Sobre los resultados de esta época, el primer rector de la Universidad Nacional de los Estados Unidos de Colombia, Manuel Ancízar, decía en el tomo I de los anales de esta institución:

.En veinte años de experimentación, este sistema ha dado todos los frutos que de él pueden esperarse. Mui contados son los jóvenes, que merced a una vigorosa intelijencia i creándose ellos mismos un método de estudios, han llegado a ser científicos: i es la verdad, que entre la jeneración universitaria de 1848 i la que hoy estudia, se encuentra un irreparable vacío intelectual: "tenemos bombas de jabón aspirando a subir como globos aeroestáticos", ha dicho un profesor de otros tiempos, resumiendo en esta frase cuanto pudiera decirse para pintar la insipiencia en que hemos caído.

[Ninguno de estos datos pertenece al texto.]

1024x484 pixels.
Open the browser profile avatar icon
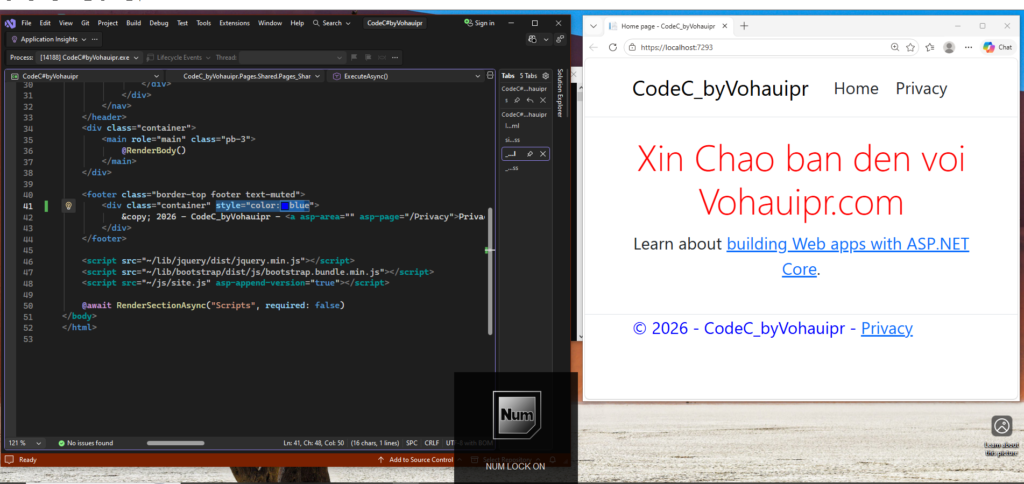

En el número 15 del periódico El Tradicionista , publicación dirigida por Miguel Antonio Caro, se describía esta época no universitaria en los siguientes términos:

Diez y ocho años de anarquía en los estudios habían producido deplorables resultados: los jóvenes estudiosos se habían visto durante ese tiempo en la imposibilidad de seguir con provecho una carrera, al propio tiempo que el empirismo había encontrado abierta la puerta de todas las profesiones letradas; la educación, y sobre todo la educación profesional, se había hecho superficial y del todo incompleta, y la ignorancia competía con la ciencia, sin que la sociedad tuviese un medio seguro para distinguir a los charlatanes de los verdaderos profesores.

Estos hechos constituyeron el preludio de la apertura de la Universidad Nacional de los Estados Unidos de Colombia. Cuatro años después de expedida la Constitución de Rionegro, y unos meses luego de la caída del general Mosquera, por obra de sus "fieles" colaboradores de otros tiem­pos, se presentaría la propuesta de conformar la Universidad del Estado. Esa misma que hoy reúne a más de veinticinco mil estudiantes, nacería entonces con un poco más de trescientos, en medio de las diferencias de partido, sustentadas principalmente en las discusiones sobre los asuntos religiosos, que incidirían constantemente en la vida institucional de esta primera época.